Selected excerpt
Many people have complaints, confront their spouse with them, and then never come up with solutions.

In your shoes, I would try to come up with solutions before I went to counseling.


----------



## Paul (May 26, 2008)

Well, after meeting with my counselor last week, the main issue I have is that I need to face my feelings myself and convey those feelings to my wife.

When I have started to talk to her about things, I find myself apologizing to avoid any potential conflict. My counselor had suggested that I need to think about myself first, let my feelings do the talking instead of my brain and go from there. Please wish me luck.....

Thanks,
Paul


----------



## bobby4675 (Jun 3, 2008)

hi 
i am new to this forum. i am having trouble in my marriage . is there any help available


----------



## draconis (Oct 3, 2007)

bobby4675 said:


> hi
> i am new to this forum. i am having trouble in my marriage . is there any help available



Yes but instead of highjacking this thread start a new thread with your issues.

draconis


----------



## swedish (Mar 6, 2008)

Paul said:


> Well, after meeting with my counselor last week, the main issue I have is that I need to face my feelings myself and convey those feelings to my wife.
> 
> When I have started to talk to her about things, I find myself apologizing to avoid any potential conflict. My counselor had suggested that I need to think about myself first, let my feelings do the talking instead of my brain and go from there. Please wish me luck.....
> 
> ...


Hi Paul,

It sounds as though your meeting went well and your counselor has given you good advice. I have also been working on confronting my husband (and others) when things bother me and I normally avoid conflict/confrontation, but confronting it head on is sometimes the only way to get the results we want.

I wish you the best and truly believe if you put the effort into this you will see results. It has made a big difference for me and if I didn't start talking about my feelings I can be pretty sure that my marriage would have ended and I would have continued to keep things to myself in future relationships and gotten the same results.


----------



## Paul (May 26, 2008)

Swedish,

Well, I took the plunge in the deep end and talked about things w/my wife. I followed the advice of my counselor, did not apologize to avoid conflict, and stated my true feelings. Things are pretty tense around here right now and at a standstill. 

My wife feels betrayed because I have talked to my parents, my best friend, and counselor about how I have felt. Now I am second guessing myself and I feel like I did indeed betray her?

Paul


----------



## swedish (Mar 6, 2008)

Hi Paul,

I can tell you from my perspective, I want my husband to come to me when he has issues, not take them outside of our marriage or keep them to himself to fester. For me, issues related to our sex life are very private and I'd be very uncomfortable if he spoke to family and friends about problems without coming to me. I also know he is hesitant to talk to me because I'm very sensitive (ok big baby) but we are both working on that.

I can understand why she is feeling betrayed. If she feels that she is the one person you know you can turn to and share your feelings you will have the closeness and emotional connection that has been missing. Since this is all new for you within the relationship, make it clear to her that your goal is to change that because you WANT her to be the one you talk to because you need and miss the closeness but that it is difficult because you love her and do not want to hurt her feelings or cause any arguments (which is why talking to an outsider is easier)

Data
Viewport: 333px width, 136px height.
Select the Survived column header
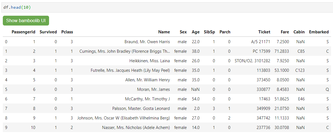48,32
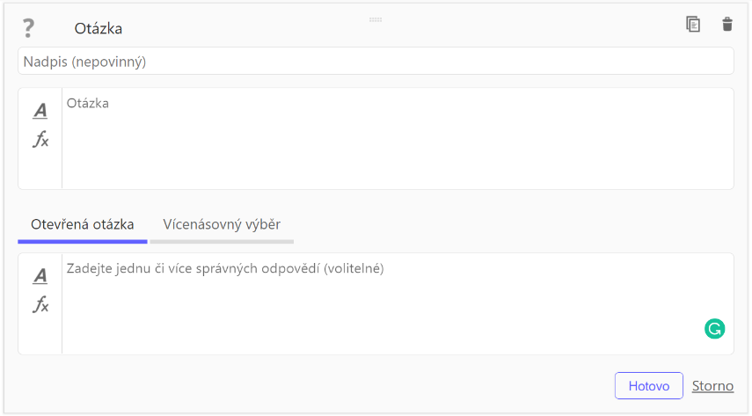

What is expected
Translate this sentence from the marriage counseling thread into Spanish: "In your shoes, I would try to come up with solutions before I went to counseling." Rely only on the marriage counseling thread above.

Answer for this exercise
En tu lugar, intentaría encontrar soluciones antes de ir a terapia.